## GOAL OF THE EXERCISE
Please reproduce the entries exactly, skipping each picture.

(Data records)
# # #

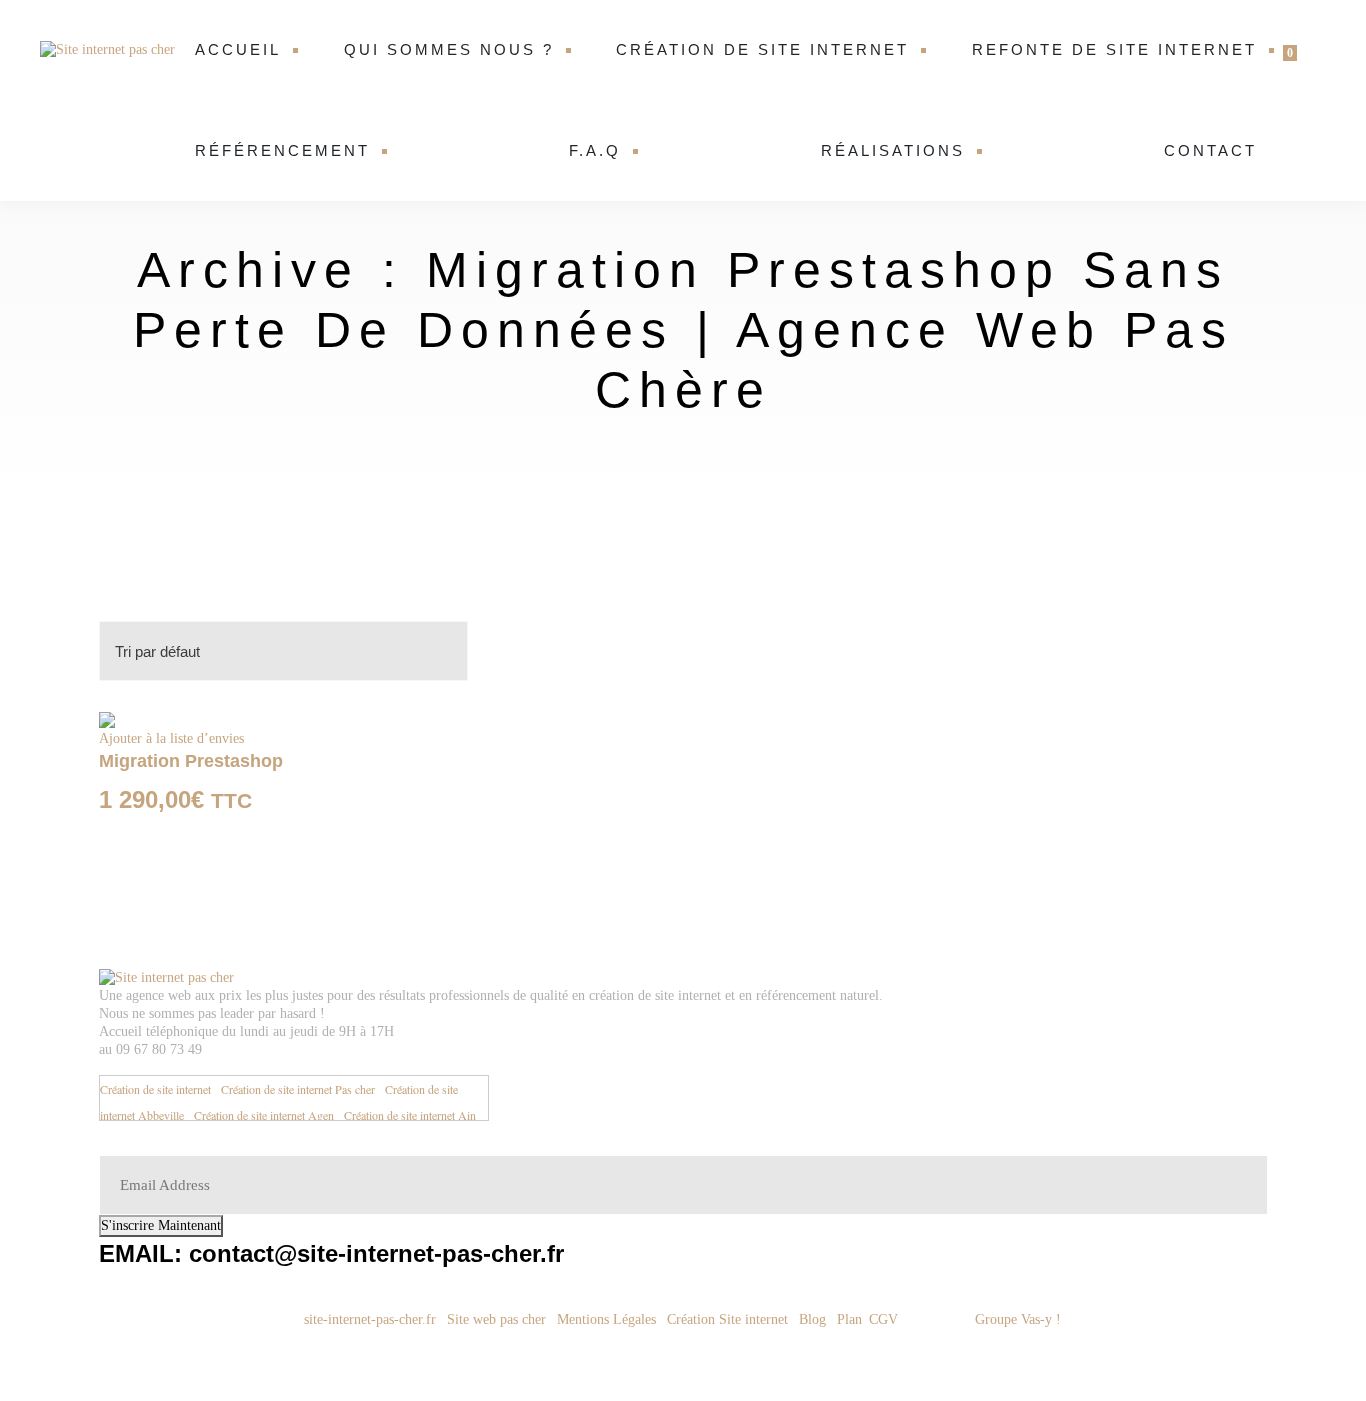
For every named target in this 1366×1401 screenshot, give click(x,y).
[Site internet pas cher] (110, 50)
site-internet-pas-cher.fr (368, 1319)
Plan (849, 1319)
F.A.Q (595, 150)
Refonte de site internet (1114, 49)
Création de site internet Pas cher (298, 1089)
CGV (885, 1319)
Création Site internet (729, 1319)
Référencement (282, 150)
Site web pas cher (496, 1319)
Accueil (238, 49)
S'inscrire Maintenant (161, 1225)
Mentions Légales (606, 1319)
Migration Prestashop (191, 761)
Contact (1210, 150)
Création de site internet (762, 49)
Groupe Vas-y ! (1018, 1319)
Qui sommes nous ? (449, 49)
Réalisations (893, 150)
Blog (812, 1319)
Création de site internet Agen (264, 1115)
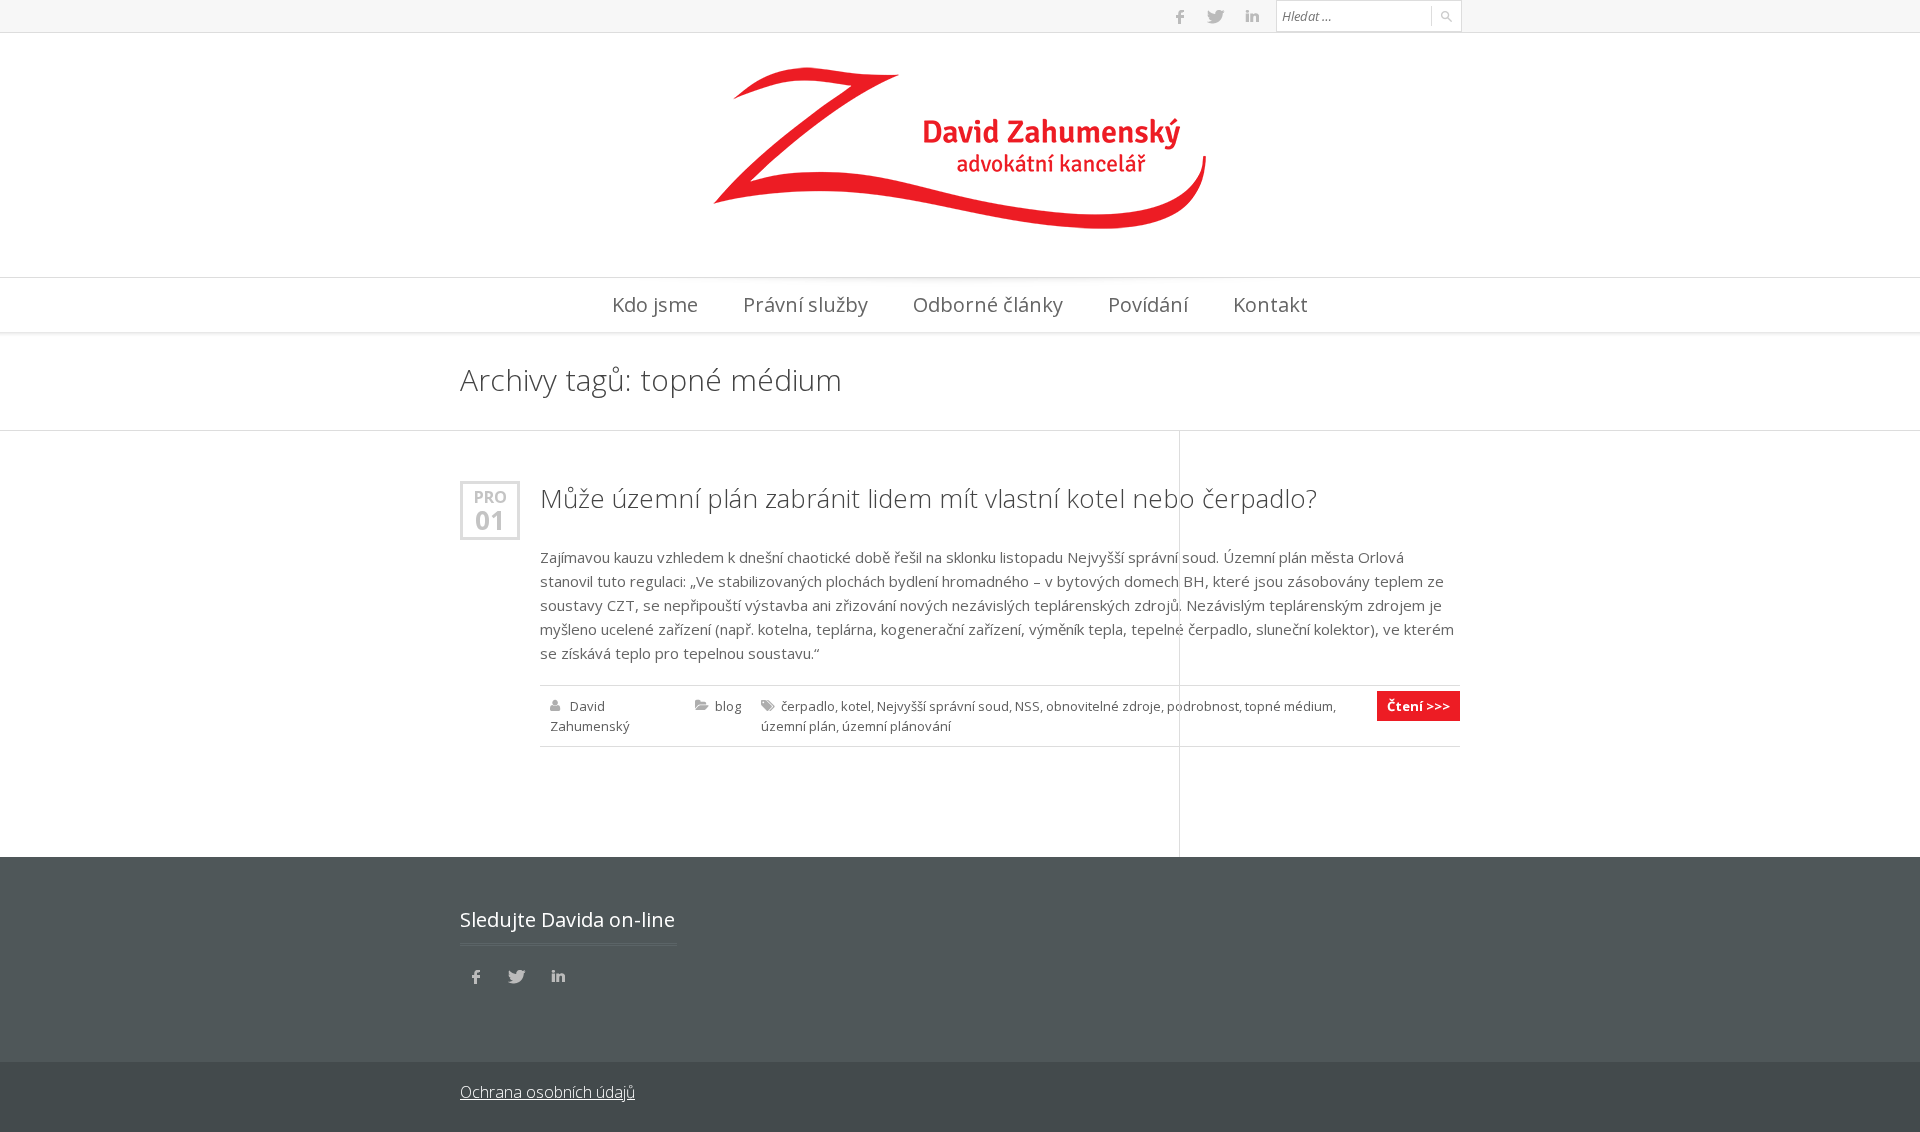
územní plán (798, 726)
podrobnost (1203, 706)
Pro (490, 496)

# # #

## PROBLEM SOLUTION
For every named target in this 1366×1401 screenshot, give click(x,y).
[Site internet pas cher] (110, 50)
site-internet-pas-cher.fr (368, 1319)
Plan (849, 1319)
F.A.Q (595, 150)
Refonte de site internet (1114, 49)
Création de site internet Pas cher (298, 1089)
CGV (885, 1319)
Création Site internet (729, 1319)
Référencement (282, 150)
Site web pas cher (496, 1319)
Accueil (238, 49)
S'inscrire Maintenant (161, 1225)
Mentions Légales (606, 1319)
Migration Prestashop (191, 761)
Contact (1210, 150)
Création de site internet (762, 49)
Groupe Vas-y ! (1018, 1319)
Qui sommes nous ? (449, 49)
Réalisations (893, 150)
Blog (812, 1319)
Création de site internet Agen (264, 1115)
územní plán (798, 726)
podrobnost (1203, 706)
Pro (490, 496)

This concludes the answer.